Accumulated nitrogen in aboveground parts (A) and the nitrogen (N) distribution rates to panicles, leaves, and stems plus leaf sheaths (B) in Koshihikari and Habataki after growth in the paddy field to the full heading stage. Asterisks ** indicate significance at the 0.01 level as compared with Koshihikari (t-test).

Fig. 3.

Rates of photosynthesis (P_n) plotted against the intercellular CO₂ concentration (C_i) of the flag leaf with similar nitrogen content in Koshihikari (filled circles) and Habataki (open circles) after growth in 3.0 l pots under submerged conditions to the full heading stage. The filled (Koshihikari) and open (Habataki) arrows indicate rates at an ambient CO₂ concentration of 370 μl l⁻¹. The measurements were made with an LI-6400 system.

Fig. 4.

QTL analysis and substitution mapping of genes for the leaf photosynthetic rate on chromosomes 4 and 8. (A and C) Chromosomal locations of QTLs that control the rate of photosynthesis. The open bars indicate the entire chromosomes. SSR markers used in the QTL analysis are indicated above the bars. The shaded bars indicate the confidence intervals of the QTLs detected by analysis of the BC₅F₂ populations. The arrowheads indicate the most likely position of the QTLs, as determined by composite interval mapping. (B and D) Substitution mapping of the QTLs that control leaf photosynthesis. The genotypes of Koshihikari, Habataki, and homozygous recombinant lines are shown schematically on the left. SSR markers used are indicated at the top of each panel. White bars, homozygous for Koshihikari alleles; black bars, homozygous for Habataki alleles. All other chromosome regions of the lines, which were not shown in the figure, were homozygous for Koshihikari alleles. On the right, the rate of photosynthesis (P_n), stomatal conductance (g_s), and the nitrogen (N) content of flag leaves of plants after growth in the paddy field to the full heading stage. Data are means ±SD (n=5). The measurements of P_n and g_s were made with an LI-6200 system (C) and an LI-6400 system (D) at an ambient CO₂ concentration of 370 μl l⁻¹ between 08:30 and 11:00. The candidate genomic regions for the control of the rate of photosynthesis are indicated by double-headed arrows below the genotypes.
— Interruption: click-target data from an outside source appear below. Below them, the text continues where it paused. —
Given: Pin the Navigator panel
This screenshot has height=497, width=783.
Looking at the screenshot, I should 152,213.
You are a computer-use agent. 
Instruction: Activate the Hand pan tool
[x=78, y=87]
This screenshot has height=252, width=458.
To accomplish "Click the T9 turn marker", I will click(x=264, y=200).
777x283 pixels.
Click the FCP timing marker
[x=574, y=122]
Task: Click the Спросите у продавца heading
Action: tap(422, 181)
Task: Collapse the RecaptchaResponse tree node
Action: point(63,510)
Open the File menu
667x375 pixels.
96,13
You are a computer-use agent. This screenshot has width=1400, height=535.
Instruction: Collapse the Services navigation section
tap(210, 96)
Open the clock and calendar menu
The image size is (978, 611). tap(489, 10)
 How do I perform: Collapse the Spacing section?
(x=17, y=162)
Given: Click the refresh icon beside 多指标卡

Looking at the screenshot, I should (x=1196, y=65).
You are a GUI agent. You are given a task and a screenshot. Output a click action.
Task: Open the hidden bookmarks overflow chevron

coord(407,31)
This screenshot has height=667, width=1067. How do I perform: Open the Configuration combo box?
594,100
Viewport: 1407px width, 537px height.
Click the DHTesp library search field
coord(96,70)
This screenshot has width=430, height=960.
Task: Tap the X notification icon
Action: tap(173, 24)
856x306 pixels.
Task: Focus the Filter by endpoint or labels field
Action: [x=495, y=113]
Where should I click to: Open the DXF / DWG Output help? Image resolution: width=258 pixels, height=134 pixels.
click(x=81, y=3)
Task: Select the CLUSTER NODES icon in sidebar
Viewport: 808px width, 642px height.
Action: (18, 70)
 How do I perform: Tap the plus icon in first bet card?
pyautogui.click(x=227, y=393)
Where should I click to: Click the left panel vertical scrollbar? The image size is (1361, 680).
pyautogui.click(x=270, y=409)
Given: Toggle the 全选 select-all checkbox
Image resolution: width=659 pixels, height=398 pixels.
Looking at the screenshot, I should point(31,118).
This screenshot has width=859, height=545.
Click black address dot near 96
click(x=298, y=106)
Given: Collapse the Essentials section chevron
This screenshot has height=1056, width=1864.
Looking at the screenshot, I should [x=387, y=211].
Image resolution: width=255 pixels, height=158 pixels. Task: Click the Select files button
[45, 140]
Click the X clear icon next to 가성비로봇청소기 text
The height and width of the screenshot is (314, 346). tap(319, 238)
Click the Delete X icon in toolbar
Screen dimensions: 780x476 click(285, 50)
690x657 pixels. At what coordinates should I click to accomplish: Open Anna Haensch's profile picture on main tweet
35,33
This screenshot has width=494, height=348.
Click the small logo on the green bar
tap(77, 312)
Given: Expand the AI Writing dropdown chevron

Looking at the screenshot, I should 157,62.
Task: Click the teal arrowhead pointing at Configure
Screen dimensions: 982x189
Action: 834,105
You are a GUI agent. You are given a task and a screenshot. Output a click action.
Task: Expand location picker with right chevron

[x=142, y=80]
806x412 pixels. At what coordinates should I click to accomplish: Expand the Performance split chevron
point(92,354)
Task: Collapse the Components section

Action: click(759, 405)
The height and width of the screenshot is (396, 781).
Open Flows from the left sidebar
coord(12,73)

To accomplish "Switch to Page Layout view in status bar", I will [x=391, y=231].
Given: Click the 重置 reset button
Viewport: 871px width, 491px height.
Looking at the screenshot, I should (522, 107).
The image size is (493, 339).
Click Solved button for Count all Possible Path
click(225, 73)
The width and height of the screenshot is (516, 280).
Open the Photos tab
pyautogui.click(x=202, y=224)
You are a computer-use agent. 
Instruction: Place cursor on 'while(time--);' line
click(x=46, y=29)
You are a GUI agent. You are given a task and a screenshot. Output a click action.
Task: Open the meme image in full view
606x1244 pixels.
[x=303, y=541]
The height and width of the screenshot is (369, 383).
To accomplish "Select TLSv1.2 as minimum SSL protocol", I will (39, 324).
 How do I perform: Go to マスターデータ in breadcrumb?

Asterisks *, ** and *** indicate significance at the 0.05, 0.01, and 0.001 level, respectively, as compared with Koshihikari (Dunnett's test). NS, no significant difference.

Fig. 5.

Relationships between nitrogen content (N) and the rate of photosynthesis (P_n; upper panels) and stomatal conductance (g_s; lower panels) of flag leaves of homozygous recombinant lines and parental cultivars after growth in the paddy field to the full heading stage. Filled circles, open circles, shaded triangles (in A) and shaded squares (in B) represent Koshihikari, Habataki, T4-8, and T8-3, respectively. The measurements in (A) were made with an LI-6200 system and those in (B) were made with an LI-6400 system at an ambient CO₂ concentration of 370 μl l⁻¹ between 08:30 and 11:00. Vertical and horizontal bars represent the SD (n=5).

Fig. 6.

Hydraulic conductance from roots to the flag leaf (C_p) in T4-8 (A) and T8-3 (B) compared with that in Koshihikari after growth in the paddy field to the ripening stage. C_p was expressed on a per leaf area basis. Vertical bars represent the SD (n=5). Asterisks ** indicate significance at the 0.01 level, as compared with Koshihikari (t-test).